*Exercise requirements*:
Count how many lines in the records below contain the string "level", matching case exactly. Reply with the number alone.

*Supplied data*:
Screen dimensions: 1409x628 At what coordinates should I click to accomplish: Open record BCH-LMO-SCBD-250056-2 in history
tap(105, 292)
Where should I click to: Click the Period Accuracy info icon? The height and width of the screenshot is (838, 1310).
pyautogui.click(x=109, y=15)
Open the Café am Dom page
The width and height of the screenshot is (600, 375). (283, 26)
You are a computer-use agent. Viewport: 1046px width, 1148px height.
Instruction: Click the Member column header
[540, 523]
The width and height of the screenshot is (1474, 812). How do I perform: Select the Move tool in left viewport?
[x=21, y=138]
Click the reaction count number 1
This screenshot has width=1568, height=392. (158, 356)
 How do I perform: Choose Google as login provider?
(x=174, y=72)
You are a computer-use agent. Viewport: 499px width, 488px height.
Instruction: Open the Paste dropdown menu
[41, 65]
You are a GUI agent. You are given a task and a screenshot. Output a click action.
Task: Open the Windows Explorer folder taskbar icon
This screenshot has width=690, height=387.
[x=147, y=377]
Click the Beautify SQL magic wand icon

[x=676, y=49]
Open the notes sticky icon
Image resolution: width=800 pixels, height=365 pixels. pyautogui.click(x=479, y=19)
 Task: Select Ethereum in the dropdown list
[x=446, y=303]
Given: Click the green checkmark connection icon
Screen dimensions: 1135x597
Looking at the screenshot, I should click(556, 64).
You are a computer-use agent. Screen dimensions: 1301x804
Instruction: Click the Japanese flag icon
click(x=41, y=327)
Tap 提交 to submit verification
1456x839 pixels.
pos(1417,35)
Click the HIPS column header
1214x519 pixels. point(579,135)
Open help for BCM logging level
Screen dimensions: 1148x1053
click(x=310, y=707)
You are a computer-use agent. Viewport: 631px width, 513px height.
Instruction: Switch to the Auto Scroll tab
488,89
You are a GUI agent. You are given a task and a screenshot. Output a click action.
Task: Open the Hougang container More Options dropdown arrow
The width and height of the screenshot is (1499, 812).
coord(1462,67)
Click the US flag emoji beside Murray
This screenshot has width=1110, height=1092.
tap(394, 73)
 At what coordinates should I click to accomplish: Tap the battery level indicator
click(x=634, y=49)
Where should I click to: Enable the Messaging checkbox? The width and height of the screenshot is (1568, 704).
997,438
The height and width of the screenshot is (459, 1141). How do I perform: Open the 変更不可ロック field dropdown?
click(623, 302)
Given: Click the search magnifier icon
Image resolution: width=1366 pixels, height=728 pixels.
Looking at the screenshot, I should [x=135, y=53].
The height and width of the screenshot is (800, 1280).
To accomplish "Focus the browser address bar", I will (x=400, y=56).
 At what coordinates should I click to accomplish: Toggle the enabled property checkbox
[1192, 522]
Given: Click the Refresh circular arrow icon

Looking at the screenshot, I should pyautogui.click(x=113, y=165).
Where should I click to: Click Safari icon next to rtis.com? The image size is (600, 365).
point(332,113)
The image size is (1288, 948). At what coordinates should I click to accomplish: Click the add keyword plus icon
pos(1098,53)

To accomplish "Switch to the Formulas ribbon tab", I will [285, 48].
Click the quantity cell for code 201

*Task answer*:
2